(Records excerpted from a collection)

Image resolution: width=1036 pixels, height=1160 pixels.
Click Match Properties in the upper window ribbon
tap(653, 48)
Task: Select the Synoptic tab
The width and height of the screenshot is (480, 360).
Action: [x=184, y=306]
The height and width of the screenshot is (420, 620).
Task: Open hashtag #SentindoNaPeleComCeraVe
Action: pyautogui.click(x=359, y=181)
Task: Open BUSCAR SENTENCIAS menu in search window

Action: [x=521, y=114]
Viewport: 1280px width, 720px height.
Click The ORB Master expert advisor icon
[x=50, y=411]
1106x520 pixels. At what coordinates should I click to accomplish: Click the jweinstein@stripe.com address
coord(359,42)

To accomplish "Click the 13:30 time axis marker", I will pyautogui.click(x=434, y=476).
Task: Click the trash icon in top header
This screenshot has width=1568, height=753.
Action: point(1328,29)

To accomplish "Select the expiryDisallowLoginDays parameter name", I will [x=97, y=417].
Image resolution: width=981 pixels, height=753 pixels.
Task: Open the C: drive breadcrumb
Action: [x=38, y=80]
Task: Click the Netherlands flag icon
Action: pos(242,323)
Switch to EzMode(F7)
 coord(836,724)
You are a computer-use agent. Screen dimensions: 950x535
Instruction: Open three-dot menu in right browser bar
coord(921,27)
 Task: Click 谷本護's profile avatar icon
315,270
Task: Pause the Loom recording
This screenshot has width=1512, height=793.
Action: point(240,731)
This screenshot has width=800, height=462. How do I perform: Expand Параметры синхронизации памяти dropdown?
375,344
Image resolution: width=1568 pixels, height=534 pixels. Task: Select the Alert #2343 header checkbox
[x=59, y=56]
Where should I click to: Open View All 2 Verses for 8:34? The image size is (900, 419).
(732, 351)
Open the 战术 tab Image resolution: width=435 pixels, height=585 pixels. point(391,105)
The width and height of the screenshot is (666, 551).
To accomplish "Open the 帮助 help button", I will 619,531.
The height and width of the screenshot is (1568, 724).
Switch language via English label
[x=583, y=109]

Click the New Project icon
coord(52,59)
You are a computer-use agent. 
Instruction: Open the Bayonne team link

Your assignment: Provide a faithful, complete copy of the entries above.

Answer box:
Image resolution: width=1036 pixels, height=1160 pixels.
Click Match Properties in the upper window ribbon
tap(653, 48)
Task: Select the Synoptic tab
The width and height of the screenshot is (480, 360).
Action: [x=184, y=306]
The height and width of the screenshot is (420, 620).
Task: Open hashtag #SentindoNaPeleComCeraVe
Action: pyautogui.click(x=359, y=181)
Task: Open BUSCAR SENTENCIAS menu in search window

Action: [x=521, y=114]
Viewport: 1280px width, 720px height.
Click The ORB Master expert advisor icon
[x=50, y=411]
1106x520 pixels. At what coordinates should I click to accomplish: Click the jweinstein@stripe.com address
coord(359,42)

To accomplish "Click the 13:30 time axis marker", I will pyautogui.click(x=434, y=476).
Task: Click the trash icon in top header
This screenshot has width=1568, height=753.
Action: point(1328,29)

To accomplish "Select the expiryDisallowLoginDays parameter name", I will [x=97, y=417].
Image resolution: width=981 pixels, height=753 pixels.
Task: Open the C: drive breadcrumb
Action: [x=38, y=80]
Task: Click the Netherlands flag icon
Action: pos(242,323)
Switch to EzMode(F7)
 coord(836,724)
You are a computer-use agent. Screen dimensions: 950x535
Instruction: Open three-dot menu in right browser bar
coord(921,27)
 Task: Click 谷本護's profile avatar icon
315,270
Task: Pause the Loom recording
This screenshot has width=1512, height=793.
Action: point(240,731)
This screenshot has width=800, height=462. How do I perform: Expand Параметры синхронизации памяти dropdown?
375,344
Image resolution: width=1568 pixels, height=534 pixels. Task: Select the Alert #2343 header checkbox
[x=59, y=56]
Where should I click to: Open View All 2 Verses for 8:34? The image size is (900, 419).
(732, 351)
Open the 战术 tab Image resolution: width=435 pixels, height=585 pixels. point(391,105)
The width and height of the screenshot is (666, 551).
To accomplish "Open the 帮助 help button", I will 619,531.
The height and width of the screenshot is (1568, 724).
Switch language via English label
[x=583, y=109]

Click the New Project icon
coord(52,59)
You are a computer-use agent. 
Instruction: Open the Bayonne team link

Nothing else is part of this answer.